=== Provided entries ===

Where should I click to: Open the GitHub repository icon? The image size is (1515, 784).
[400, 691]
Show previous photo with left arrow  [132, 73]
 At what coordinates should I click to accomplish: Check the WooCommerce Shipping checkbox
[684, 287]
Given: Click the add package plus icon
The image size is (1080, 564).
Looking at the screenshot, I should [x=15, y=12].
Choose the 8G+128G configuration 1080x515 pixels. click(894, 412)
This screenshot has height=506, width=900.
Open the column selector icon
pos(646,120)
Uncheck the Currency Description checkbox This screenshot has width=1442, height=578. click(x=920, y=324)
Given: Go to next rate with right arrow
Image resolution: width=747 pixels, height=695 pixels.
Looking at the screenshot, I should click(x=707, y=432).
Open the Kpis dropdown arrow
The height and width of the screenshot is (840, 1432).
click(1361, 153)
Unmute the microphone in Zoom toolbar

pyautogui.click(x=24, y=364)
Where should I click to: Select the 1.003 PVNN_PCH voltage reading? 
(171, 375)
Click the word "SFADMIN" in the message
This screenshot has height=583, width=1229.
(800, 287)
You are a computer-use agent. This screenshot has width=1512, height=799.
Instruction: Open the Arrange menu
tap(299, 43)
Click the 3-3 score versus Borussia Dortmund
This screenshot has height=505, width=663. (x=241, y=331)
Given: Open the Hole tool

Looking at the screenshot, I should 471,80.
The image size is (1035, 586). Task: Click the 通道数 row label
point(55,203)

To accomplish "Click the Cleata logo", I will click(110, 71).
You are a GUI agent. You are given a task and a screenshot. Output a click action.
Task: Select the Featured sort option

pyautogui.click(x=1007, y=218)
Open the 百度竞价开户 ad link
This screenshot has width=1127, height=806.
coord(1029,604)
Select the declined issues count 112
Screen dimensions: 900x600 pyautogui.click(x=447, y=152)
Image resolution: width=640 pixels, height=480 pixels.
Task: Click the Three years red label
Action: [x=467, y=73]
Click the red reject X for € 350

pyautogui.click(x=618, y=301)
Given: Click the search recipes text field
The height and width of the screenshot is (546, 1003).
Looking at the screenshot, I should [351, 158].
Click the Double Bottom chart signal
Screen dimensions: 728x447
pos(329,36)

===

▶ Exercise directions: Which lines hold the string "agent"? Copy all of them from the data above.

▶ Written reply:
You are a computer-use agent. This screenshot has width=1512, height=799.
You are a GUI agent. You are given a task and a screenshot. Output a click action.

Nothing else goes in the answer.